When Muslims pray at white mosque


Saudi Arabia’s first mosque in the capital, Riyadh, was built by Muslims in the 1920s.

But the construction has been in dispute ever since, with the kingdom’s clerics challenging its constitution.

White worshippers and the country’s majority Sunni Muslim minority are barred from attending.

But the project was praised by a former Saudi diplomat, who told Al Jazeera that it is important for Muslims to experience a place where they can pray and learn from other Muslims.

“It’s a very special moment in history, and I believe this will help Muslims understand Islam more,” said Dr Ali al-Rifai, who was appointed as Saudi Arabia Arabia’s minister for religious affairs in December 2016.

“It’s the beginning of the transition.”

He added that it was a step in the right direction towards pluralism in Saudi Arabia.

Since the construction of the mosque, which was completed in 2014, the kingdom has made efforts to bring in more Muslim communities.

In 2016, it unveiled the first mosque to accommodate the influx of migrant workers from the Middle East and North Africa (MENA), which was mostly Muslim in origin but predominantly Shia in faith.

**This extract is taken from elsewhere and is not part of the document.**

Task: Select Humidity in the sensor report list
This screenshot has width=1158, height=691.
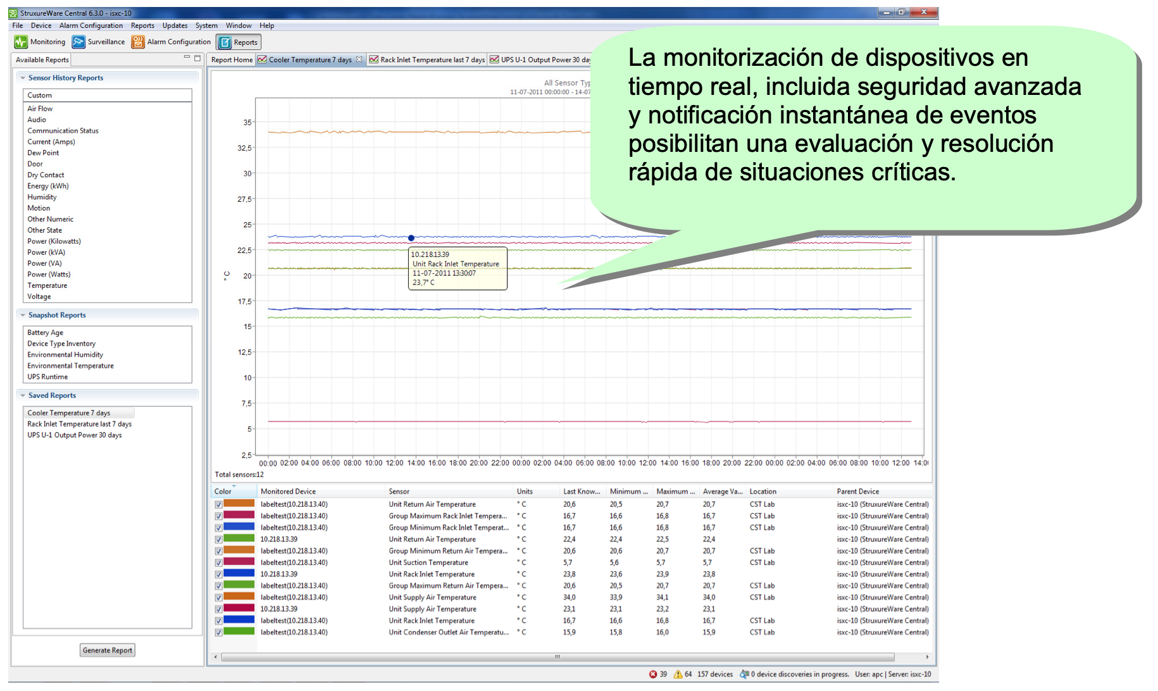Action: 42,197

The country’s Supreme Council of the Armed Forces (SCAF) said last year it would open two new mosques for non-Muslim communities in the country.

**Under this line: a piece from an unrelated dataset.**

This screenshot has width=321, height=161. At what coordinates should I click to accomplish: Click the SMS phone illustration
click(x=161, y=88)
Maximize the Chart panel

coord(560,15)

Saudi Arabia has long been a key source of support for Sunni Muslim groups in the region, such as the Al-Qaeda-linked Islamic State group (ISIL).

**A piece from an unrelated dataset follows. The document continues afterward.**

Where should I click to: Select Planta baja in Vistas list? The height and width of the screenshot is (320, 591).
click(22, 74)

But Saudi Arabia has also been accused of marginalising some Sunni Muslims, with critics pointing to the kingdom having a strong anti-corruption stance and a large Shia minority in the kingdom.

At the time of its creation in 1924, the country was one of the few Arab states to have a constitution and had a constitution in place until 1967.

Its constitution was rewritten in 1981, but a lack of consensus over what should be included in the document caused the government to delay it.

As the country expanded in the 1980s and 1990s, the government became increasingly authoritarian, and a lack in political rights for women and minorities was also a major concern.

During the Arab Spring in 2011, hundreds of thousands of Saudi women took to the streets to protest against the oppression of women and other social injustices.

Women were also forced into the labour force as domestic workers, while minorities were barred from voting and held back from taking part in society.

On the eve of the Arab Uprising in 2015, a Saudi court banned women from driving in the male-dominated Saudi kingdom, effectively outlawing women from holding political office.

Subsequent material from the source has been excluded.